- EXERCISE AIM: This exercise requires an exact copy of each line from the one containing "This screenshot has width=1456, height=819. Task: Show" down to the last line below.
INPUT FOR THIS TASK START
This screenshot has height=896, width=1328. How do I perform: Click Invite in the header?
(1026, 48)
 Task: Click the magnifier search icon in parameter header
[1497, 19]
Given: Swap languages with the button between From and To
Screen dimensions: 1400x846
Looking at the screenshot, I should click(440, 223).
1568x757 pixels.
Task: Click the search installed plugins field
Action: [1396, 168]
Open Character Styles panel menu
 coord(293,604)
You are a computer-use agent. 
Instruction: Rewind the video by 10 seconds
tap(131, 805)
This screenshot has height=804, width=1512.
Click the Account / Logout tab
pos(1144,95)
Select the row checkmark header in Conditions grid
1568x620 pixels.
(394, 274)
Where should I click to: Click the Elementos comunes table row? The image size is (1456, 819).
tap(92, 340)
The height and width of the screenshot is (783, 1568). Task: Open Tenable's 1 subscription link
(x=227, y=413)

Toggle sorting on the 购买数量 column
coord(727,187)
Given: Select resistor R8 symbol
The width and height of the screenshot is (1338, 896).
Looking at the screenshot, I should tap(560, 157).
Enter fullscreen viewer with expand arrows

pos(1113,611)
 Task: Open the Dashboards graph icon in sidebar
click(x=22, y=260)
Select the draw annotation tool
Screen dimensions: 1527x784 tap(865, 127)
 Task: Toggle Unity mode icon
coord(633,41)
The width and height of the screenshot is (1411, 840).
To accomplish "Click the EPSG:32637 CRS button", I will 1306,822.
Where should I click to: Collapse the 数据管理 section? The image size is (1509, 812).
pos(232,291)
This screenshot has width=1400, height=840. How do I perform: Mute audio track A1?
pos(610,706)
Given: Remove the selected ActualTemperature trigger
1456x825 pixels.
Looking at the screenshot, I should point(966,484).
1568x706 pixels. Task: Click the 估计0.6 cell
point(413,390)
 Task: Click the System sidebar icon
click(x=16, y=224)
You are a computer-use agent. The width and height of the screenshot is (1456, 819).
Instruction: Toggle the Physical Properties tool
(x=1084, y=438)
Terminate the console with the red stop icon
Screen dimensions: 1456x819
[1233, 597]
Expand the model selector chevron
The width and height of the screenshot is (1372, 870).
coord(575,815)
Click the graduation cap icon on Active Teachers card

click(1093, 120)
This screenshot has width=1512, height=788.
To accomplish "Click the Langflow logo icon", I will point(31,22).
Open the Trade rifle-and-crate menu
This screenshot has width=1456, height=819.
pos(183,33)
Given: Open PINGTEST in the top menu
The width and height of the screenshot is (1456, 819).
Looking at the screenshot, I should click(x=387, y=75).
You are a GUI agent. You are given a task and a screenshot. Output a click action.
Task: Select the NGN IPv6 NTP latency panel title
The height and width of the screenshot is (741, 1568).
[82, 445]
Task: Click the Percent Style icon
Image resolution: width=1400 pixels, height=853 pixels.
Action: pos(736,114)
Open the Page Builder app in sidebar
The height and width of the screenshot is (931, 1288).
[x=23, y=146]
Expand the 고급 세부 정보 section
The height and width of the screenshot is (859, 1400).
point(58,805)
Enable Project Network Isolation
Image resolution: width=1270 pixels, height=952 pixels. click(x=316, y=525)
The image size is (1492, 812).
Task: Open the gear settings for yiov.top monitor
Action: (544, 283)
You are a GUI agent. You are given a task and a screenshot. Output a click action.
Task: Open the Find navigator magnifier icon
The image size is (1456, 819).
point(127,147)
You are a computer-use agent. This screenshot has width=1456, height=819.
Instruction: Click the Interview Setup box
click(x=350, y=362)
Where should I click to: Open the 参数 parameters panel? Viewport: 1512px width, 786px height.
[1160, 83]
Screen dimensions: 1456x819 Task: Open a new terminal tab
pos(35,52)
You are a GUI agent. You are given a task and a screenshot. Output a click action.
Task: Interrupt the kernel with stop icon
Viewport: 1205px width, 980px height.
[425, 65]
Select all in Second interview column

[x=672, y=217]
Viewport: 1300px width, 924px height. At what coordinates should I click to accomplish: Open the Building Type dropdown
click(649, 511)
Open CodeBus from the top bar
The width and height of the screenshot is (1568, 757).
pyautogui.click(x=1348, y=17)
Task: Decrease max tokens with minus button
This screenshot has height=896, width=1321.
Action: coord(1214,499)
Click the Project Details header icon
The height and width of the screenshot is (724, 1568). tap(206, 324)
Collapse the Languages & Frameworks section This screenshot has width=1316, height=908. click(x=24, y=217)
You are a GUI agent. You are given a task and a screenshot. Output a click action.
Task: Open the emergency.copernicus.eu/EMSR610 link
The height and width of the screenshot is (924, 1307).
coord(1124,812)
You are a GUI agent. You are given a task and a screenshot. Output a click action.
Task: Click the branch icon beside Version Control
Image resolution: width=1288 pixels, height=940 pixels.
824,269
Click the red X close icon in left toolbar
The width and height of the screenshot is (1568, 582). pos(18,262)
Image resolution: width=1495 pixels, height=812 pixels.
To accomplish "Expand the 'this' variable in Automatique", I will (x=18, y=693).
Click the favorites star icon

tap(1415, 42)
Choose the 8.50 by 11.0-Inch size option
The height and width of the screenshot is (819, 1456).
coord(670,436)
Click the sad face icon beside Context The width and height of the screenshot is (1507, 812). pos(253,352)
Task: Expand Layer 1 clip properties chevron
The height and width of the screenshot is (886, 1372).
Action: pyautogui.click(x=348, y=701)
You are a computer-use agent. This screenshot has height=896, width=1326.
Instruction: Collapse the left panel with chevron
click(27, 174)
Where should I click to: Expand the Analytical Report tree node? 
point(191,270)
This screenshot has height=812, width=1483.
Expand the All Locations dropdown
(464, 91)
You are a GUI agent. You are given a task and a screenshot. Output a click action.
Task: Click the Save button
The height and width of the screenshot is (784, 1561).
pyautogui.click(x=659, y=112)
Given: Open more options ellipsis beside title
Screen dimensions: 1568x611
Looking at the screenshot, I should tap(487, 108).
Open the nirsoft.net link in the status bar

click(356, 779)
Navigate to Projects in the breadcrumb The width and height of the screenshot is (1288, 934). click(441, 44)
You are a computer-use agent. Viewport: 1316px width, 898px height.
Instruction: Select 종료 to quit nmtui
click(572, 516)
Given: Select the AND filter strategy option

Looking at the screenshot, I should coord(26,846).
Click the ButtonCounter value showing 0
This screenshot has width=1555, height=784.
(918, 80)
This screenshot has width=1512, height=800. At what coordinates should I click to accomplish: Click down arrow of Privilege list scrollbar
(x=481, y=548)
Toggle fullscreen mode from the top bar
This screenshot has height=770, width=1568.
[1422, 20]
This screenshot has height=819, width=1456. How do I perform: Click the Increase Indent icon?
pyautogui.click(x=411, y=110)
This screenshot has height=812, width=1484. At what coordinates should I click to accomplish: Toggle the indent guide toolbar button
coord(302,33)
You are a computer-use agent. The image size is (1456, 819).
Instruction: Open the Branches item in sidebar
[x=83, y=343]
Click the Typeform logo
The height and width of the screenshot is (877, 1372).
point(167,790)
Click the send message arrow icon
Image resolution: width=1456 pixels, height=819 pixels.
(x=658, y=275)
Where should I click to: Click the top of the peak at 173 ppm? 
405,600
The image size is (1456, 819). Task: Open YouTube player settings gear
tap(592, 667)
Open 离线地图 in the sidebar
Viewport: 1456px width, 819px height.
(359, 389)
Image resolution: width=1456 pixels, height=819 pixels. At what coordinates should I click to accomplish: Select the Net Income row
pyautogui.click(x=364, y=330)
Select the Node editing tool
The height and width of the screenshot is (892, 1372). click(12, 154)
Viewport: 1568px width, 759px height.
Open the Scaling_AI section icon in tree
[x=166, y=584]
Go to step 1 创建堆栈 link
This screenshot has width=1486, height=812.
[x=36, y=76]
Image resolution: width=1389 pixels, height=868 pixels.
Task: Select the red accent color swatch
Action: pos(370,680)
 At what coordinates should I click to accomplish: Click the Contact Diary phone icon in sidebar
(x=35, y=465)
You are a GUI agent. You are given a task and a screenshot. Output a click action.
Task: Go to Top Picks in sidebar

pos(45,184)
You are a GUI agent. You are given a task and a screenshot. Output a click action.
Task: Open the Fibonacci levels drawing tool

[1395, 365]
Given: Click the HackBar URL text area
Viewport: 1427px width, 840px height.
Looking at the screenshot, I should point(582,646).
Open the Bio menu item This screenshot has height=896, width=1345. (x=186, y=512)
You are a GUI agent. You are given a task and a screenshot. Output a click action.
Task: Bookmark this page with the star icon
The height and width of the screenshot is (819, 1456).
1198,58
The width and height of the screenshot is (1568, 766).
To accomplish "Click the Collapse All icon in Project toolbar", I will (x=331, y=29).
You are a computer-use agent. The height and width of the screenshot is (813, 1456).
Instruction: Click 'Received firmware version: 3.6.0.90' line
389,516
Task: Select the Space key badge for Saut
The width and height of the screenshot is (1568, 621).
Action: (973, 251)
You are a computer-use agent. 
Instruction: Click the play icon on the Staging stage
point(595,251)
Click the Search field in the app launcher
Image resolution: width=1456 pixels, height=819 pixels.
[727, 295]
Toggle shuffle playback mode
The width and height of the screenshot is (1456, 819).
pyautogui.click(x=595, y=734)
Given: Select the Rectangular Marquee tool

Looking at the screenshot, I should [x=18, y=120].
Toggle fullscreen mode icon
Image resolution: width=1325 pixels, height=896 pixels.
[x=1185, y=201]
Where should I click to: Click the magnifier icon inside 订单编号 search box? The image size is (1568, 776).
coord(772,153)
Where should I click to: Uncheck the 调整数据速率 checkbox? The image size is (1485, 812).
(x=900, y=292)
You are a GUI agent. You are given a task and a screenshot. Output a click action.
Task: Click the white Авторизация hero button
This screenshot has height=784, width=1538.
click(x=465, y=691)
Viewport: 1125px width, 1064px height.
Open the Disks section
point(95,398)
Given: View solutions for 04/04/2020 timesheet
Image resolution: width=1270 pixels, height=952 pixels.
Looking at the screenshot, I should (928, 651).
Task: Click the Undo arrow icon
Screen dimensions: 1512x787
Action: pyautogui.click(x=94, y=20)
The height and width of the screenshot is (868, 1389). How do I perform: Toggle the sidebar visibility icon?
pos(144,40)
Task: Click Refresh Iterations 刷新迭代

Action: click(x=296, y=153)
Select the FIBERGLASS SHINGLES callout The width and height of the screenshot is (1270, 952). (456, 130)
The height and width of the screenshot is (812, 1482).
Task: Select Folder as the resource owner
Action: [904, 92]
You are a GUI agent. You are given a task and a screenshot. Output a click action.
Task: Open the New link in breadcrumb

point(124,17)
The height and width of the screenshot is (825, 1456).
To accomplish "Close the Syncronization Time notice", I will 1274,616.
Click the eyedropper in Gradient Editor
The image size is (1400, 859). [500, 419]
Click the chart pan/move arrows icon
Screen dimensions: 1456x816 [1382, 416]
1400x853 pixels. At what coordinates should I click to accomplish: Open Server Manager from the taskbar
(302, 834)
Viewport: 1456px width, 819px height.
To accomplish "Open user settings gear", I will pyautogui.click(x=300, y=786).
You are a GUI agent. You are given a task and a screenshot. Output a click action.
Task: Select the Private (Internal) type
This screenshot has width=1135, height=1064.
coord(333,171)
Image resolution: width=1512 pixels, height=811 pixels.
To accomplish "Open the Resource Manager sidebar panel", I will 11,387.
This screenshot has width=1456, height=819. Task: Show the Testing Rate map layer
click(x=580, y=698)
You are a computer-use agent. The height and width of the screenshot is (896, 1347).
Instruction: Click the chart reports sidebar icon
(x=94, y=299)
INPUT FOR THIS TASK END
- TASK ANSWER:
This screenshot has width=1456, height=819. Task: Show the Testing Rate map layer
click(x=580, y=698)
You are a computer-use agent. The height and width of the screenshot is (896, 1347).
Instruction: Click the chart reports sidebar icon
(x=94, y=299)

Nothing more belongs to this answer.